Hi,
I am using sbl_qspi_am263x-lp_r5fss0-0_nortos_ti-arm-clang to build the SBL and programming both SBL and example application hello_world_am263x-lp_r5fss0-0_nortos_ti-arm-clang using C:\ti\mcu_plus_sdk_am263x_08_05_00_24\tools\boot\sbl_prebuilt\am263x-lp\default_sbl_qspi.cfg. After programming and switching the boot mode to QSPI Boot, I am able to successfully boot and see "Hello World" on the terminal.
sbl_qspi_am263x-lp_r5fss0-0_nortos_ti-arm-clang project builds sbl_qspi_am263x-lp_r5fss0-0_nortos_ti-arm-clang.tiimage using the post build script makefile_ccs_bootimage_gen.

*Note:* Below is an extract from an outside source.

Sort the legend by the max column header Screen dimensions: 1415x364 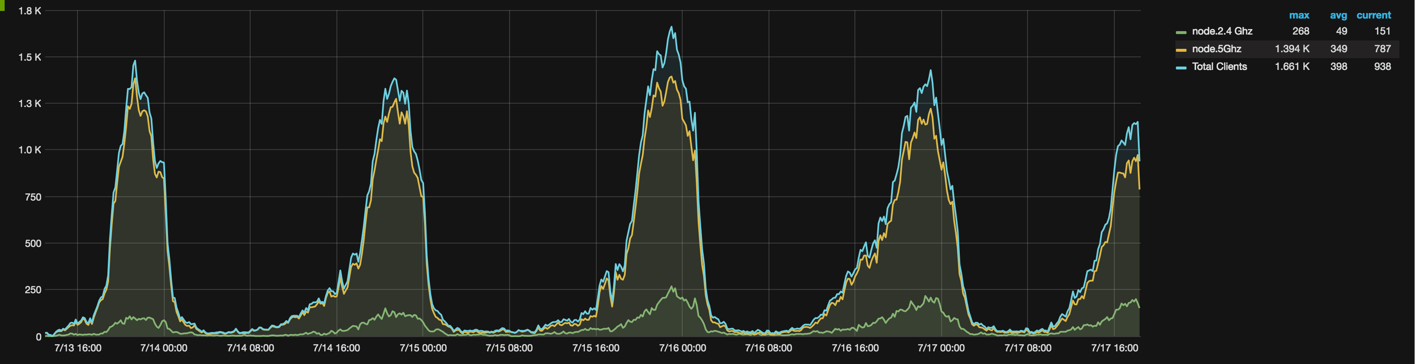coord(1299,15)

makefile_ccs_bootimage_gen script uses #BOOTIMAGE_CERT_KEY=$(MCU_PLUS_SDK_PATH)/tools/boot/signing/mcu_gpkey.pem and BOOTIMAGE_CERT_GEN_CMD=$(PYTHON) $(MCU_PLUS_SDK_PATH)/tools/boot/signing/mcu_rom_image_gen.py to generate and append the X509Certificate.
I generated my own key using genrsa -out key.pem 4096 and updated makefile_ccs_bootimage_gen script to use the key.pem file and generate sbl_qspi_am263x-lp_r5fss0-0_nortos_ti-arm-clang.tiimage. After programming the newly generated SBL and example application ("Hello Word), I am able to see "Hello World" on the terminal. I was expecting SBL validation failure because if incorrect key.
I wanted to understand the X509Certificate validation by HSM. Not sure why HSM successfully validated the SBL I created using the key.pem file. Please let me know the document where I get information about this.
Please let me know the procedure to create my own key file and how I share my key information to HSM for SBL validation.
Regards,
Vishwas HC